━━━━━ Text passage

Prozac in Drinking Water? Likely So
Water Treatment Plants Not Designed to Get Rid of Medications
August 10, 2004 -- Scientists in Great Britain have found levels of a common antidepressant in the water. It begs the question: What about the drinking water in the U.S.? Should we be concerned?
The exact quantity of the antidepressant Prozac -- found in river systems and groundwater used for drinking -- was not specified. However, the British report says that it could be potentially toxic.
Similar problems have been discovered both with prescription and nonprescription drugs in the U.S. and throughout Europe, albeit at low levels. Many have questioned whether even low levels of these medications could affect human health and reproduction.
The First Report
In 2002, the U.S. Geological Survey (USGS) released the first study of pharmaceuticals, hormones, and other organic wastewater-related chemicals in streams across the nation. Most sites were downstream of urban and farming areas where wastewater is known or suspected to enter streams.
The study showed that:
- Pharmaceuticals, hormones, and other organic wastewater-related chemicals have been detected at very low concentrations in streams across the U.S.
- Many of the chemicals examined (81 of 95) do not have drinking-water standards or health advisories. Measured concentrations of compounds that do have standards or criteria rarely exceeded any of them.
- Among the chemicals detected were: human and veterinary drugs (including antibiotics), natural and synthetic hormones, detergents, plasticizers, insecticides, and fire retardants.

━━━━━━━━━━
━━━━━ Available data

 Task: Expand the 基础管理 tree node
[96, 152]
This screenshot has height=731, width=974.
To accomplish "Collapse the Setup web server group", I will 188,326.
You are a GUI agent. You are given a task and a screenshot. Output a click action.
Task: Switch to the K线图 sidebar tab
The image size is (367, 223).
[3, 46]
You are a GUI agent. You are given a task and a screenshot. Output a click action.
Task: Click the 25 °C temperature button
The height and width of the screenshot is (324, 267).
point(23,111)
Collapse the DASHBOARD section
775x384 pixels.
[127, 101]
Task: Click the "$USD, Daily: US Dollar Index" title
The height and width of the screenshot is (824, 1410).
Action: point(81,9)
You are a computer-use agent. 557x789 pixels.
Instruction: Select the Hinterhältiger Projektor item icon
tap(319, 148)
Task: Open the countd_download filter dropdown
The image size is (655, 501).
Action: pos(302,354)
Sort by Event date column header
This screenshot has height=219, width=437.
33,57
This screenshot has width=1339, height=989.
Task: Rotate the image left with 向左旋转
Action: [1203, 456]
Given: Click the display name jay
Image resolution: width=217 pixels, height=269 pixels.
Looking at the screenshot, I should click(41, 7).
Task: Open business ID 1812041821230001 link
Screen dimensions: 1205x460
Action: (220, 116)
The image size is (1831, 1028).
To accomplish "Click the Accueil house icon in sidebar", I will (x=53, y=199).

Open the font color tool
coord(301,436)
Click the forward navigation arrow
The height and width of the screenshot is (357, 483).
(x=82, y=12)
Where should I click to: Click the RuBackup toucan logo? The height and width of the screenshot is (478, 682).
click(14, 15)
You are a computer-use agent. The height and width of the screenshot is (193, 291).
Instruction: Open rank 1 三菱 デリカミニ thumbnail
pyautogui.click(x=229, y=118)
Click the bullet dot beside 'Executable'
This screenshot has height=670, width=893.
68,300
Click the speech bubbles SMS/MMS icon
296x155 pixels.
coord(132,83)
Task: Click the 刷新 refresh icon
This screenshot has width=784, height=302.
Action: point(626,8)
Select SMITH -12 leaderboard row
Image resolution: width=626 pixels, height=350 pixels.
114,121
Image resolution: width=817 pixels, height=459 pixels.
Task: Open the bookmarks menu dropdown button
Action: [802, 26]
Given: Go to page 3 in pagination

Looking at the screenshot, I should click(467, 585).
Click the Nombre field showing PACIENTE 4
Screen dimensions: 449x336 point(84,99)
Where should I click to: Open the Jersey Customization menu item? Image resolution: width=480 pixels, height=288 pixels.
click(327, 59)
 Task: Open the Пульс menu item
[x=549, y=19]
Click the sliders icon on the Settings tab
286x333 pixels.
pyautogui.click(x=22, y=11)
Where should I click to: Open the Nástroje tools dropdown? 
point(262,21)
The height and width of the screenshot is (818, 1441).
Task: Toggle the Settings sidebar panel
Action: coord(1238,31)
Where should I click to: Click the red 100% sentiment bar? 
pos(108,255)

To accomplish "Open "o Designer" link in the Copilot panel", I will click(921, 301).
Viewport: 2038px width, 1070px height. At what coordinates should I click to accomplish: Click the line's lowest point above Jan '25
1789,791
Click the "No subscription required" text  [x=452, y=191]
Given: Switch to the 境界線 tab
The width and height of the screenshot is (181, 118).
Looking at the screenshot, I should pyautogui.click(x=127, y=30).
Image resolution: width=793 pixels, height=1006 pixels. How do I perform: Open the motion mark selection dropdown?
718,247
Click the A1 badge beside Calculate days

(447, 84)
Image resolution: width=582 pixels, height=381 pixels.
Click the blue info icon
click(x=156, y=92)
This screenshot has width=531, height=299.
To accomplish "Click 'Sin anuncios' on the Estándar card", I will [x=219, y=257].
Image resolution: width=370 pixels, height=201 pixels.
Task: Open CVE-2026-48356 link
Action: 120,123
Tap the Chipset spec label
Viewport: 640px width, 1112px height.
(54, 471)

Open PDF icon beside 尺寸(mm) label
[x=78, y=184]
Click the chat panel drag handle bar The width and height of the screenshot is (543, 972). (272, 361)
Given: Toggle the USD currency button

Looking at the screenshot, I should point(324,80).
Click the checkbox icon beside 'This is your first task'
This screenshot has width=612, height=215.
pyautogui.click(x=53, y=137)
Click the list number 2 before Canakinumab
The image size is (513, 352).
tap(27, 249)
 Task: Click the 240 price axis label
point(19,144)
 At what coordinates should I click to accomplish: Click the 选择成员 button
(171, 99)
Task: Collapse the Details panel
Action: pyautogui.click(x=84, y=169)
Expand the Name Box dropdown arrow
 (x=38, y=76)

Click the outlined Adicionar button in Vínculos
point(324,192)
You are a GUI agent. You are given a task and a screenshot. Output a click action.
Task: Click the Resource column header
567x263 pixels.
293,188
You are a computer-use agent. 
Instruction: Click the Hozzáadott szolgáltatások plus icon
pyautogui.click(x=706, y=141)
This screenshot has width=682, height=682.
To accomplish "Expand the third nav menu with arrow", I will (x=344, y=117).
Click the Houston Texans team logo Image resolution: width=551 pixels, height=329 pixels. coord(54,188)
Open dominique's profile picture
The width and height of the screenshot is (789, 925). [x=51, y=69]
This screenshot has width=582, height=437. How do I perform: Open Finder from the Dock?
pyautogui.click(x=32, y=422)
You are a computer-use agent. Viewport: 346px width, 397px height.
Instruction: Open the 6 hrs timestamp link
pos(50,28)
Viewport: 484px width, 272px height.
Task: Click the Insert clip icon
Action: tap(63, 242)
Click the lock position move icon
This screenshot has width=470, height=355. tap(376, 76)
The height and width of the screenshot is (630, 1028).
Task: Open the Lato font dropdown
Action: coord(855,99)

━━━━━━━━━━

Copy the full article on medications in drinking water word for word.

Prozac in Drinking Water? Likely So
Water Treatment Plants Not Designed to Get Rid of Medications
August 10, 2004 -- Scientists in Great Britain have found levels of a common antidepressant in the water. It begs the question: What about the drinking water in the U.S.? Should we be concerned?
The exact quantity of the antidepressant Prozac -- found in river systems and groundwater used for drinking -- was not specified. However, the British report says that it could be potentially toxic.
Similar problems have been discovered both with prescription and nonprescription drugs in the U.S. and throughout Europe, albeit at low levels. Many have questioned whether even low levels of these medications could affect human health and reproduction.
The First Report
In 2002, the U.S. Geological Survey (USGS) released the first study of pharmaceuticals, hormones, and other organic wastewater-related chemicals in streams across the nation. Most sites were downstream of urban and farming areas where wastewater is known or suspected to enter streams.
The study showed that:
- Pharmaceuticals, hormones, and other organic wastewater-related chemicals have been detected at very low concentrations in streams across the U.S.
- Many of the chemicals examined (81 of 95) do not have drinking-water standards or health advisories. Measured concentrations of compounds that do have standards or criteria rarely exceeded any of them.
- Among the chemicals detected were: human and veterinary drugs (including antibiotics), natural and synthetic hormones, detergents, plasticizers, insecticides, and fire retardants.